Collection entries:

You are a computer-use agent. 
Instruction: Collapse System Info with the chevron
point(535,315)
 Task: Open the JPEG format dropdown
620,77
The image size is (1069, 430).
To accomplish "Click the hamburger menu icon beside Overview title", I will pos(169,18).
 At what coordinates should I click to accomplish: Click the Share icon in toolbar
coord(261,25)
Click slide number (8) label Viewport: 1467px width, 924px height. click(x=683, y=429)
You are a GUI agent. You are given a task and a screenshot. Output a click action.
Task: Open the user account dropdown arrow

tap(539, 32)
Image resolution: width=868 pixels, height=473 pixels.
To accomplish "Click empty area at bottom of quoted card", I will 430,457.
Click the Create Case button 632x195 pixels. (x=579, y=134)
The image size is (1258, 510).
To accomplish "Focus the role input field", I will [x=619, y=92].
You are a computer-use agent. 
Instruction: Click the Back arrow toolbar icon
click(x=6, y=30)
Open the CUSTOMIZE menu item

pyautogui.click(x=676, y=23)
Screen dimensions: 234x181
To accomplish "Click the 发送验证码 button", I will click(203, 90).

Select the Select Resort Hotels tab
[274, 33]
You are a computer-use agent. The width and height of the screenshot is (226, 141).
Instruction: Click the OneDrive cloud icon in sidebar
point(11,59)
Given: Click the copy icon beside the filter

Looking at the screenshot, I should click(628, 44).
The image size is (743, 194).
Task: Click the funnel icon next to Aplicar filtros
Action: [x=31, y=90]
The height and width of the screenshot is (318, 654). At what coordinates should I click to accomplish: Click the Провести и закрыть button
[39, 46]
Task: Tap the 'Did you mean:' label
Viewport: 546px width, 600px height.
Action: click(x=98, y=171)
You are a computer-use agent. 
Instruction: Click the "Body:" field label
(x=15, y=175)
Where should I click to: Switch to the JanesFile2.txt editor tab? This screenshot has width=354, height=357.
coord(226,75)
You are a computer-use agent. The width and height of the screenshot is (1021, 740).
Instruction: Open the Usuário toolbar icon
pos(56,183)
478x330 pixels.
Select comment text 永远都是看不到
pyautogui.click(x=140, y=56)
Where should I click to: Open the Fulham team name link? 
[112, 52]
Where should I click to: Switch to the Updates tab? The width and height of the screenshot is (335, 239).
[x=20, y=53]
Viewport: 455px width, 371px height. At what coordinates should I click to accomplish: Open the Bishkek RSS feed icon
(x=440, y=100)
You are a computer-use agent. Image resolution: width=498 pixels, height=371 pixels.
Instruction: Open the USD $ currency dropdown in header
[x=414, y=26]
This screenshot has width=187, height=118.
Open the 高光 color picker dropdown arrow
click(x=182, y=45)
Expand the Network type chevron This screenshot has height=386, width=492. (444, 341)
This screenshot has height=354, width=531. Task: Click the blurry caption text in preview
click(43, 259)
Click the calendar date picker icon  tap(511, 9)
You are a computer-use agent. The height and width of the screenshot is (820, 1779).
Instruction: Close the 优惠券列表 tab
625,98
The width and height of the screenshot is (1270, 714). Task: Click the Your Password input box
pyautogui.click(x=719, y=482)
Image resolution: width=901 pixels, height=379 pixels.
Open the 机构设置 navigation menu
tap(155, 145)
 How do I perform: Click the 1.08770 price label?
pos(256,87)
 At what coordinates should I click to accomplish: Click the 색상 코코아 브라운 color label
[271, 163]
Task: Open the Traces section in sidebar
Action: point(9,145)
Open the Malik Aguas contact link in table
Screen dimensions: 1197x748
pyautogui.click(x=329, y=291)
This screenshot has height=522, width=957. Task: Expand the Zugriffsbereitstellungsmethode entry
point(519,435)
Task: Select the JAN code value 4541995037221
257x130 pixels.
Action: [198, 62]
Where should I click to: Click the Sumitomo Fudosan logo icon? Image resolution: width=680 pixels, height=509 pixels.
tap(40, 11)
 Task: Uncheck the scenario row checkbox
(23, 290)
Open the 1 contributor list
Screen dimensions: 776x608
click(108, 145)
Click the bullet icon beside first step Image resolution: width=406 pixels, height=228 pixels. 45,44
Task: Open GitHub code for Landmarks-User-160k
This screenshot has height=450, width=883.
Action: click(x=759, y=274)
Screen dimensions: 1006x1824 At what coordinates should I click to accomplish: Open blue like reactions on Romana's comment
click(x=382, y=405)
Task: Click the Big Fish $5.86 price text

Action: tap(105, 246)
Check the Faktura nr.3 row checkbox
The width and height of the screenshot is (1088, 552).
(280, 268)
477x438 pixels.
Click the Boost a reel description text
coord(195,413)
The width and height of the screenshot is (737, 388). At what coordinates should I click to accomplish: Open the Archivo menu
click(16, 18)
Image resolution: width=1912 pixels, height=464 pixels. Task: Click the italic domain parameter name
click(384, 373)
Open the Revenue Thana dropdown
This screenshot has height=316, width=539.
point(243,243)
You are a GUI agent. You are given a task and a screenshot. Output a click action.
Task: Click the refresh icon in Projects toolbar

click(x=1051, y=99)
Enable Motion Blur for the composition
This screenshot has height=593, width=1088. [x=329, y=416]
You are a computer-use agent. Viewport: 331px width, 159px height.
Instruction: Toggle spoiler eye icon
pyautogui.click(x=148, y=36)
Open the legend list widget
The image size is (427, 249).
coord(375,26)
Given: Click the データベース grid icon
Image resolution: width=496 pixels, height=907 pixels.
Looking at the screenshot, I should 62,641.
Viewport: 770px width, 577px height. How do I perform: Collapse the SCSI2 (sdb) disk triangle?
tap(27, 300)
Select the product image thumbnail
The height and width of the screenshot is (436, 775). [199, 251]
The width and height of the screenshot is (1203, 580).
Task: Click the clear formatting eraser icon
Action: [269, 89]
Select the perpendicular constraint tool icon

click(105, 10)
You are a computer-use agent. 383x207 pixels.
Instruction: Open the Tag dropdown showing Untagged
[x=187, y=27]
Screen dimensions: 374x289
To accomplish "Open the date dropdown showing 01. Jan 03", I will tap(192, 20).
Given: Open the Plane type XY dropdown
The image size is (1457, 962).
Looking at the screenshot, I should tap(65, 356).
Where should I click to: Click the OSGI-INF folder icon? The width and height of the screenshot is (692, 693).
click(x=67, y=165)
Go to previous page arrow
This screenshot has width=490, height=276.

> [PROBLEM DETAILS]
Your answer must be the lines from the first line of the entries above through the line that contains "Image resolution: width=868", written out exactly.

> [RESULT OF THE TASK]
You are a computer-use agent. 
Instruction: Collapse System Info with the chevron
point(535,315)
 Task: Open the JPEG format dropdown
620,77
The image size is (1069, 430).
To accomplish "Click the hamburger menu icon beside Overview title", I will pos(169,18).
 At what coordinates should I click to accomplish: Click the Share icon in toolbar
coord(261,25)
Click slide number (8) label Viewport: 1467px width, 924px height. click(x=683, y=429)
You are a GUI agent. You are given a task and a screenshot. Output a click action.
Task: Open the user account dropdown arrow

tap(539, 32)
Image resolution: width=868 pixels, height=473 pixels.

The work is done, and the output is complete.